While it’s difficult for a sailor to seek damages from his or her employer after a pirate attack, two important laws provide easy routes for sailors to collect compensation if they’re injured during a voyage: the Longshore and Harbor Workers’ Compensation Act and the Merchant Marine Act of 1920, better known as the Jones Act.

Both laws seek to define an individual’s status aboard a vessel. If employees are determined to be crewmembers of a vessel, they’re protected by the Jones Act. But if an employee isn’t a crewmember, that worker is protected by the Longshore Act, said Doug Mathewson, another maritime lawyer at King, Krebs & Jurgens.

If a Jones Act-protected crewmember is injured during a voyage, “he only has to prove the slightest negligence on part of the employer causing his accident,” Mathewson said. “Under the Longshore Act he can’t sue his employer for negligence or any tort type of remedy because that’s a workman’s compensation act.”

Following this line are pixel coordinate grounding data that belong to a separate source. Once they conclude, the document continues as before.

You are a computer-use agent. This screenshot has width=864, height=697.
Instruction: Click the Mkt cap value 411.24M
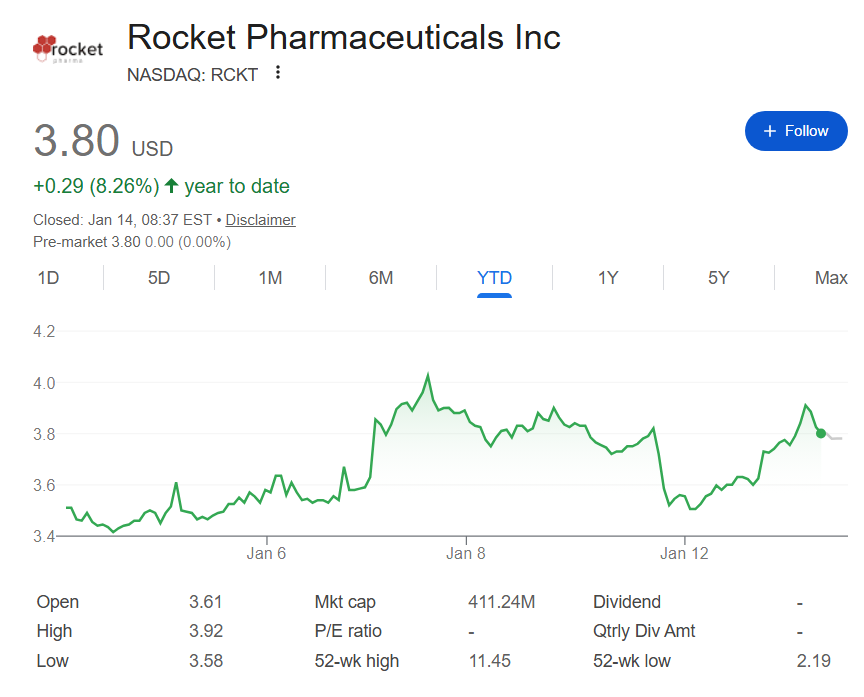click(501, 602)
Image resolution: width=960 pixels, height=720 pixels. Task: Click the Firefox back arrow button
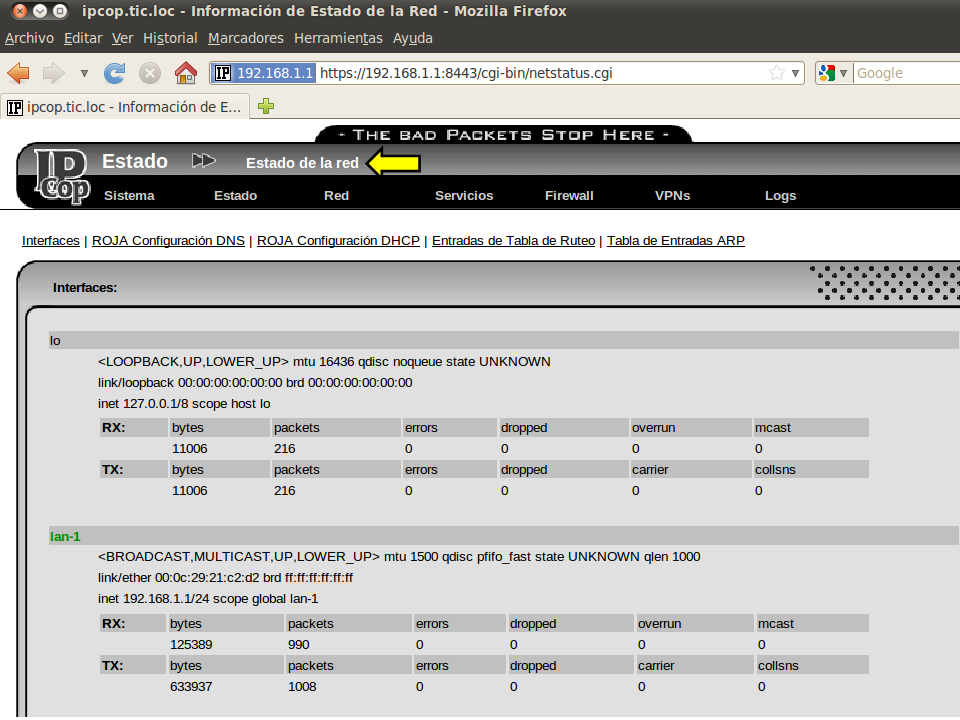pos(19,73)
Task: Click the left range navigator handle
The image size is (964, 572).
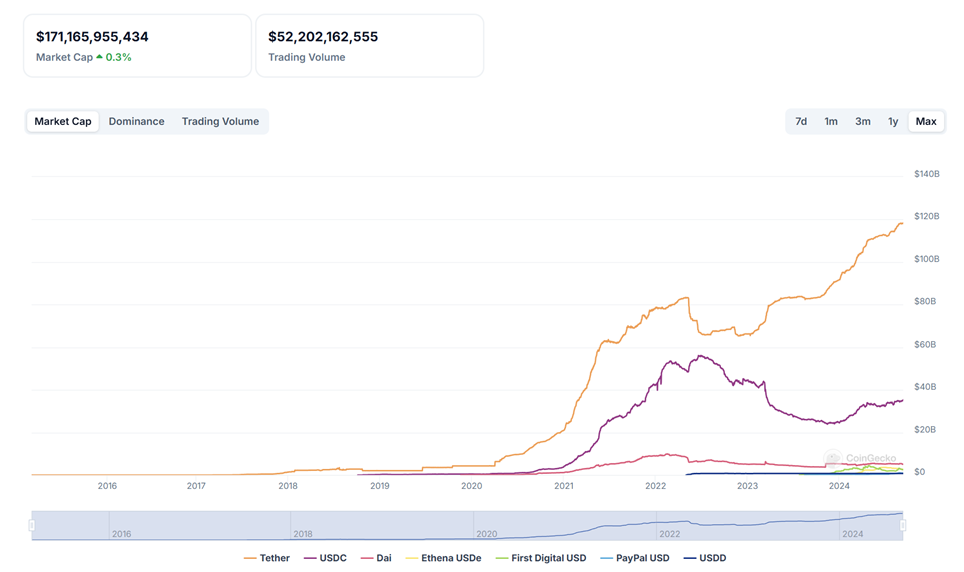Action: click(32, 525)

Because injury claims are the most common ones made by seamen, it’s crucial that shipping companies classify their employees correctly under either the Jones or Longshore acts.

“If you classify somebody intentionally or unintentionally under the one scheme, but they really have Jones Act rights, your employer will be exposed to additional legal fees, penalties, back wages, cost and whatever other unpleasant business can arise or occur,” Brignac said.

Further separating the merchant shipping industry from other land-based employment is the Occupational Safety & Health Administration’s lack of authority over it. OSHA can determine if it’s unsafe for a seaman to be working with a certain chemical during a voyage, but when it comes to general matters of workplace safety aboard a vessel, OSHA has no direct authority. Instead, the U.S. Coast Guard is responsible for determining what’s safe or unsafe aboard a shipping vessel, or rather its seaworthiness or unseaworthiness.  

This practice is determined by nautical tradition as well. The Coast Guard regulated the seaworthiness of merchant vessels long before OSHA regulated workplace safety ashore.

“The federal labor laws, by and large, try to do a one-size-fits-all. We have our own labor laws, and that’s what applies to us because they fit shipping,” Cartner said. OSHA “has no ability to enforce either. So, accordingly, labor laws just don’t apply. It works pretty well, the system we have.”